My parents caught up with me near the church entrance. Mom's mascara had run down her cheeks, and Dad looked ready to murder someone.

"Claire, honey, wait—" Mom grabbed my arm.

"I'm going home, Mom." My voice came out flat. "I just need to go home."

"We'll come with you," Dad said, his face red with anger. "We need to talk about this. That bastard and his family—"

"No." I squeezed Mom's hand. "I just want to be alone right now. Please."

Mom pulled me into a hug, and I felt her trembling. "We'll get you an explanation, baby. I promise. The Hamiltons are going to answer for this."

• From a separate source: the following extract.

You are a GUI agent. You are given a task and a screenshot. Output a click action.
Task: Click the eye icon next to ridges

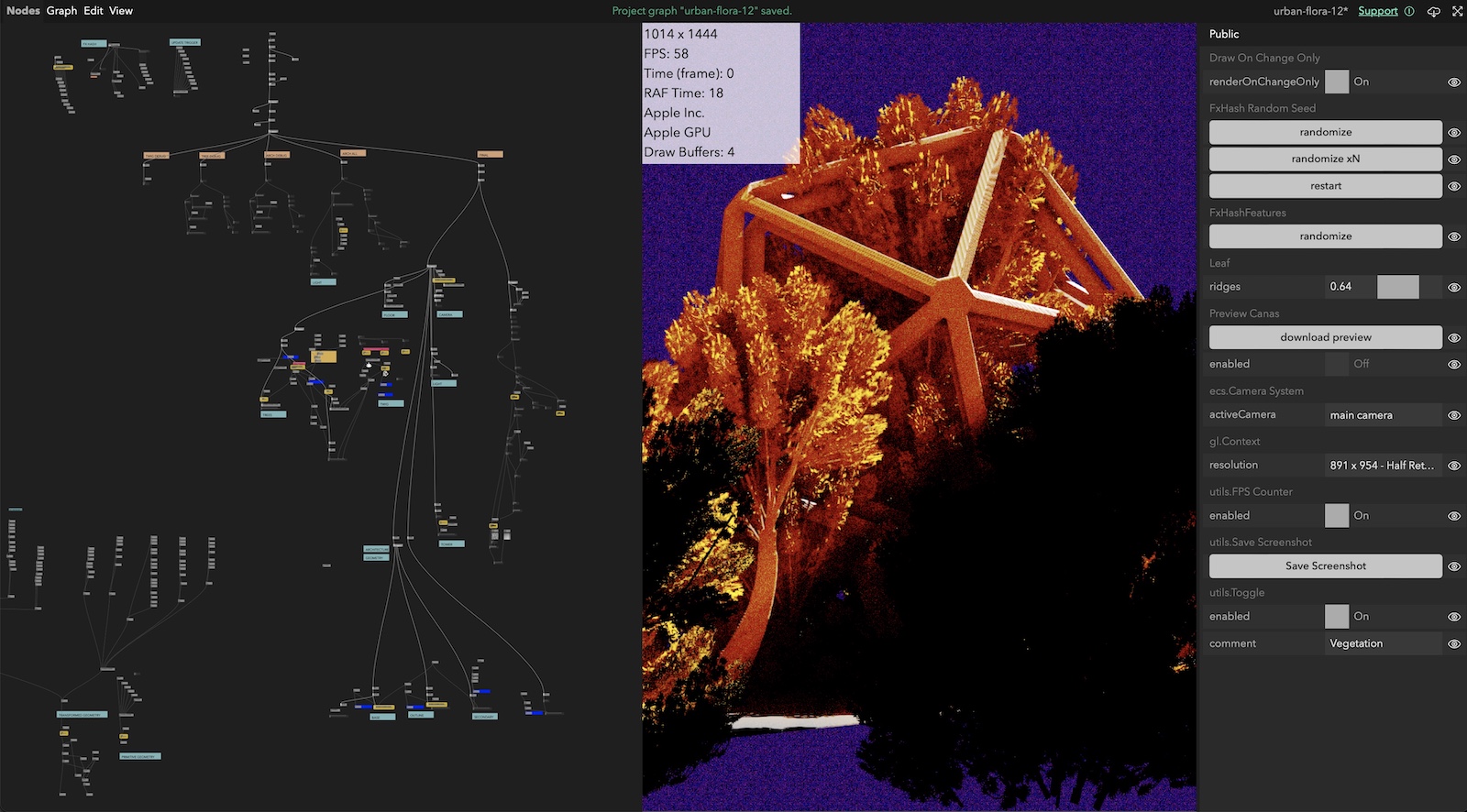1454,288
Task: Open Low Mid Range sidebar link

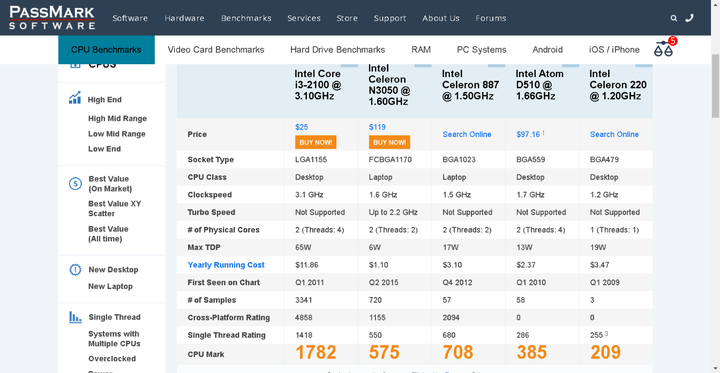Action: (117, 134)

"Just go home and rest," Dad added, his voice tight. "We'll handle everything. We'll make this right."

I nodded against Mom's shoulder, not trusting myself to speak. Then I pulled away, gave them what I hoped looked like a reassuring smile, and headed for my car with Mia's small hand in mine.

The apartment door clicked shut behind us, and Mia immediately walked past me, heading straight for the bathroom like she'd been here a thousand times.

I stood there in my wedding dress, still holding my phone, watching this little girl in a muddy pink dress move through my home with zero hesitation. She didn't look around, didn't ask where anything was. She just pushed open the bathroom door and went directly to the cabinet under the sink.

The cabinet where I keep my towels.

She pulled out a clean white towel and started washing her hands and face, completely natural, like this was her routine.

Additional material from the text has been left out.